- [AIM OF THE EXERCISE]: Nothing but the lines below from the one that contains "This screenshot has height=1532, width=684." through the one that contains "This screenshot has height=433, width=639." should be retyped, exactly and including both ends. Do not include pictures.

- [SUPPLIED RECORDS]:
################

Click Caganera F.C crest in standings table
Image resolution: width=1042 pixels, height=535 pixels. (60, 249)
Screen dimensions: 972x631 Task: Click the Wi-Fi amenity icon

################

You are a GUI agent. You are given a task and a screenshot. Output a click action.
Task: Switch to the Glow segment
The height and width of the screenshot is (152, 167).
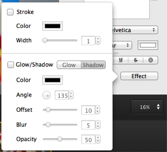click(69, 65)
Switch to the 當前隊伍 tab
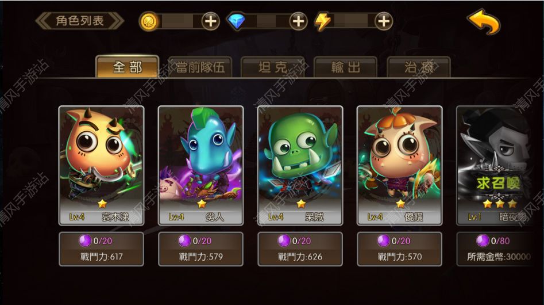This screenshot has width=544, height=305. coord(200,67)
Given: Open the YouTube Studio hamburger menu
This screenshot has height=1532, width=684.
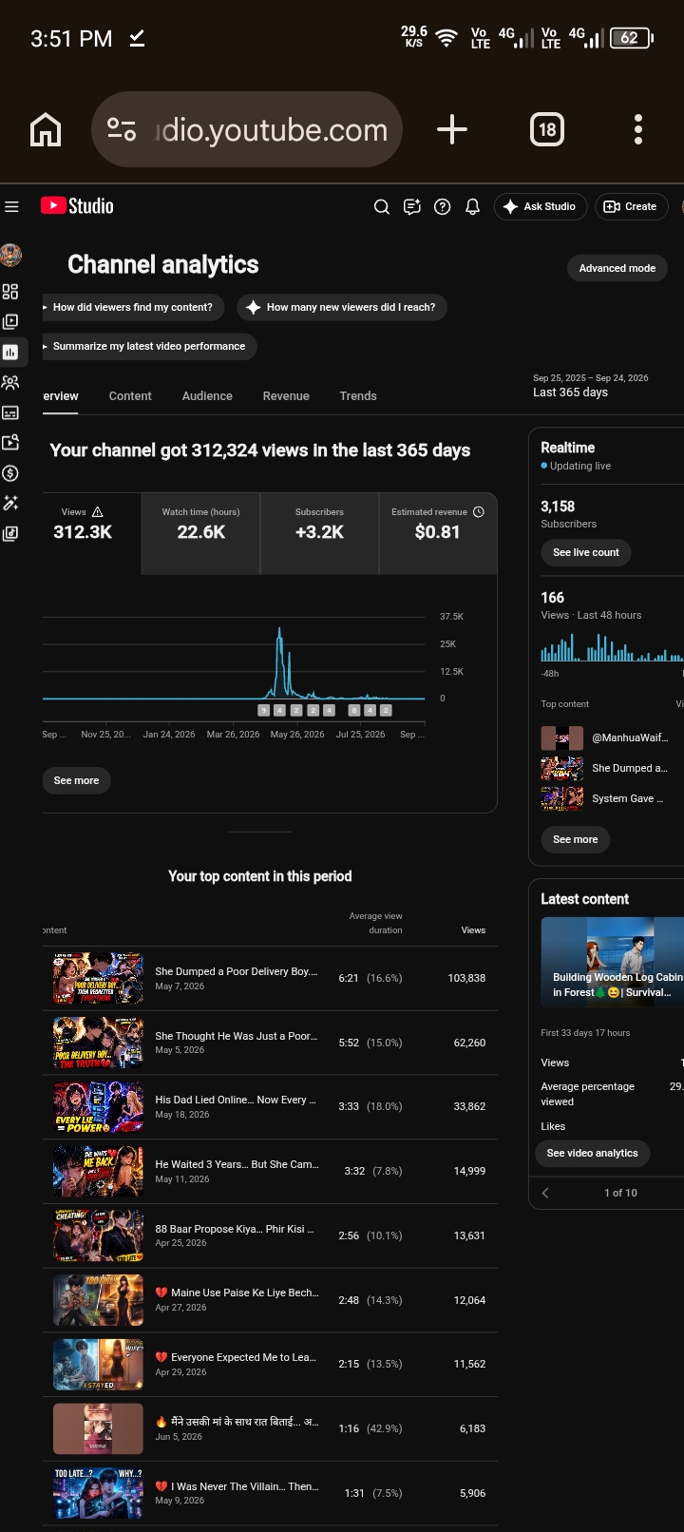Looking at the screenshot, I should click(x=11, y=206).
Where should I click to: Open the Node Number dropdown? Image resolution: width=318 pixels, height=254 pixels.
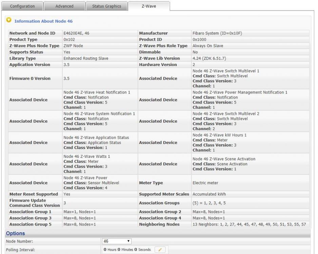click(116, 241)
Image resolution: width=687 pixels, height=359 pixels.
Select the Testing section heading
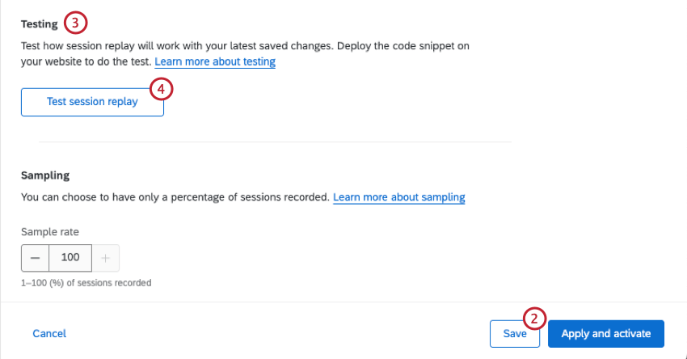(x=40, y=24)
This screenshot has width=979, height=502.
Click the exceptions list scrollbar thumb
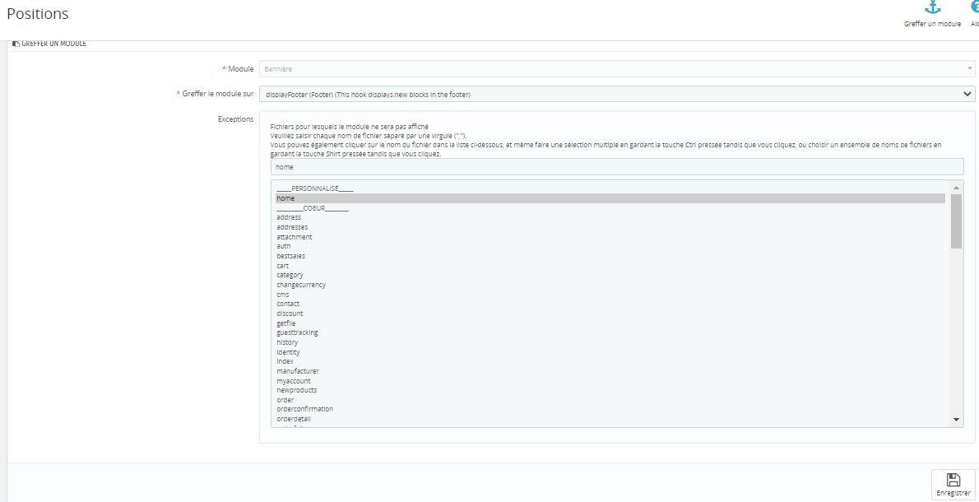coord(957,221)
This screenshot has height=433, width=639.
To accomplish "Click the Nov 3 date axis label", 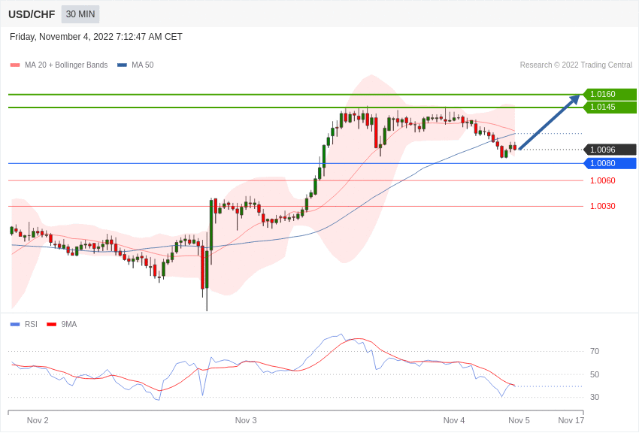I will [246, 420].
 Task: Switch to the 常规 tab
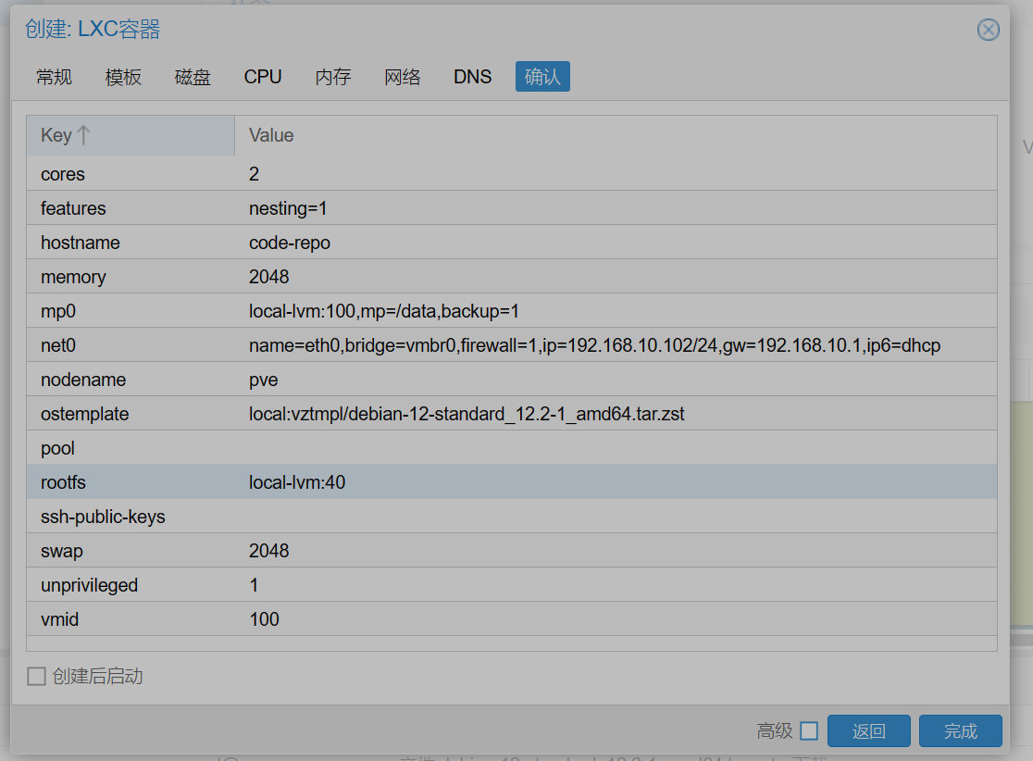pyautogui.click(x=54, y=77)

################

- [RESPONSE BELOW]:
This screenshot has height=1532, width=684.
Looking at the screenshot, I should click(x=11, y=206).
Where should I click to: Open the Node Number dropdown? Image resolution: width=318 pixels, height=254 pixels.
click(116, 241)
Image resolution: width=687 pixels, height=359 pixels.
Select the Testing section heading
(x=40, y=24)
This screenshot has width=979, height=502.
Click the exceptions list scrollbar thumb
coord(957,221)
This screenshot has height=433, width=639.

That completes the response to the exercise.